In the current data, there are relatively few comparisons of closely-related alleles, and therefore any pattern (or lack of pattern) should be interpreted with caution. Nevertheless, unlike pairwise comparisons at intermediate levels of sequence divergence, each pairwise comparison of alleles that differ little in sequence is statistically independent, involving a separate sister pair of most-closely related alleles until Ds > 0.08. One possible interpretation of the observed pattern is that very closely related sequences do not represent different specificities and therefore show no excess of nonsynonymous substitutions. At present we have no molecular data from crosses involving the most similar pairs of putative S-alleles. However, little neutral variation within populations is expected to be found at the S-locus because the effective population size of each allele is small, equal to the effective size of the population divided by the number of S-alleles segregating within it (Clark, 1993). In addition, when the same allele was sequenced from more than one individual, no sequences that differed only in silent sites were discovered, suggesting little, if any, neutral variation is maintained. Instead, in the region analysed, all sequences differed by at least seven amino acids in Sorbus and eight amino acids in Crataegus. It is known from the Solanaceae that as few as four amino acid changes are sufficient to alter specificity (Matton et al, 1997). If closely related sequences indeed represent separate specificities, then the data may indicate that either the nature, or the detectability, of selection differs between the early, middle and late stages of divergence. More data collection among species of Rosaceae is warranted to see if the pattern observed here is general.
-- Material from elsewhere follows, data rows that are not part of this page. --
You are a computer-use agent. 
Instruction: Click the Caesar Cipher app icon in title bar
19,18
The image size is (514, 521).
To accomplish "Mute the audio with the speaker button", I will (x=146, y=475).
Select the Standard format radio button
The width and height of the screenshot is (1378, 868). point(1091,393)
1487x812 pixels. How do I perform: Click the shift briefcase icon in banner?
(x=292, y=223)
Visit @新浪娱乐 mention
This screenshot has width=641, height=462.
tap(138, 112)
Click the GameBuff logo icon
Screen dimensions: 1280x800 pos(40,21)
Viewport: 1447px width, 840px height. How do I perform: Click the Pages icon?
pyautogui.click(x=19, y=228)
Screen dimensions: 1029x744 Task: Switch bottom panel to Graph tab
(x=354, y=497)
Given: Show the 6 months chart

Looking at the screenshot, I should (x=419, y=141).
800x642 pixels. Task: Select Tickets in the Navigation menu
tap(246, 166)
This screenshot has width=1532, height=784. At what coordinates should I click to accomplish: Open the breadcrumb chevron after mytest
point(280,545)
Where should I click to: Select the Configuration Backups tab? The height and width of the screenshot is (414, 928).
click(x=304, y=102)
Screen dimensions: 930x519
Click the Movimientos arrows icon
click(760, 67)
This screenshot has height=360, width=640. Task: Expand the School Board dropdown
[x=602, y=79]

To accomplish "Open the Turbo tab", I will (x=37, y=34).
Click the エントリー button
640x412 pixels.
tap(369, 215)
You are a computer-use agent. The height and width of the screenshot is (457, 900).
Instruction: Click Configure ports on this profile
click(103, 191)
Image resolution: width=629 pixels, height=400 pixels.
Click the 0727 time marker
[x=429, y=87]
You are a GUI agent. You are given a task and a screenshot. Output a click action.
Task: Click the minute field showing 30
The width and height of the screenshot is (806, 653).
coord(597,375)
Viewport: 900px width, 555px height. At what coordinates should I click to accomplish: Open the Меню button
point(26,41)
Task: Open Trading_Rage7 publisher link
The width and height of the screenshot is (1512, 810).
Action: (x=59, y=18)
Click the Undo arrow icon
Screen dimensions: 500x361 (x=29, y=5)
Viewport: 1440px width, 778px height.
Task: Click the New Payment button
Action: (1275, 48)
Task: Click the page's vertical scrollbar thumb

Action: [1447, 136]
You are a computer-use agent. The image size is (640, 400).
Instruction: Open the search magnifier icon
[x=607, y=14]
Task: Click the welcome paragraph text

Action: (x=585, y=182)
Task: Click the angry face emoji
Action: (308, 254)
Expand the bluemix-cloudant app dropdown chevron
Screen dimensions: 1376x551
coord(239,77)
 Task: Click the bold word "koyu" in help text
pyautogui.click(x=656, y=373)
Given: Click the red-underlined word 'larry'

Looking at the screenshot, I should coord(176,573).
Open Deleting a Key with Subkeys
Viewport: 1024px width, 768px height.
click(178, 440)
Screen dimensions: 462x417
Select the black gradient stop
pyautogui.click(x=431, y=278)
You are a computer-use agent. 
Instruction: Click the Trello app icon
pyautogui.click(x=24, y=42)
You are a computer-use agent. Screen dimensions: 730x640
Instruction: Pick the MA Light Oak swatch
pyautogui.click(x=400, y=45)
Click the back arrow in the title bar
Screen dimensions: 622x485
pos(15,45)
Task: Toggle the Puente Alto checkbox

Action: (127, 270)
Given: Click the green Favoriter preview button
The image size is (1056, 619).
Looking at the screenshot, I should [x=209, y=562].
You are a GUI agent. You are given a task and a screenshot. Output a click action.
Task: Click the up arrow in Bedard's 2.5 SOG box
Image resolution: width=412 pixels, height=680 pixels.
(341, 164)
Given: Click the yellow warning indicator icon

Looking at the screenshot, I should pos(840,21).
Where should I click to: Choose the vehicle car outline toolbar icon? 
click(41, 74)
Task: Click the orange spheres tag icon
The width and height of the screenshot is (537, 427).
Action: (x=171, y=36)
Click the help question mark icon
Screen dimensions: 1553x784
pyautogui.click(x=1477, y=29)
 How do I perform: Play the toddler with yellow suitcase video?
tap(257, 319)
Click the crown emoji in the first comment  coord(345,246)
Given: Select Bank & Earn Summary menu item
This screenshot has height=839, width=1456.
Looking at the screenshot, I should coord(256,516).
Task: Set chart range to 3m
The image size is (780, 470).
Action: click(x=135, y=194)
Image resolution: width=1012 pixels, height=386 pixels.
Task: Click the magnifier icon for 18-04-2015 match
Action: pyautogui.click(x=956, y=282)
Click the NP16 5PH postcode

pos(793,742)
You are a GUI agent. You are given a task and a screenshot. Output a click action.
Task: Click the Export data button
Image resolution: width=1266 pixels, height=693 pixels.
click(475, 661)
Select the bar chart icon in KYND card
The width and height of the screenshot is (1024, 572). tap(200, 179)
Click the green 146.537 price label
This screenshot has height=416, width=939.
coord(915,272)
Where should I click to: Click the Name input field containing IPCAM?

Comparative analysis of S-RNase diversification in different plant families holds much promise for discerning which features of evolution in these systems are repeatable, and which features vary with differences in species ecology, history, or differences in the molecular details of these systems in different taxonomic groups. While population S-allele numbers in Solanaceae and Rosaceae appear similar, the striking differences seen in levels of within-species sequence diversity warrant further work to elucidate how the same selective force, operating on apparently the same molecular system, gave rise to such different outcomes.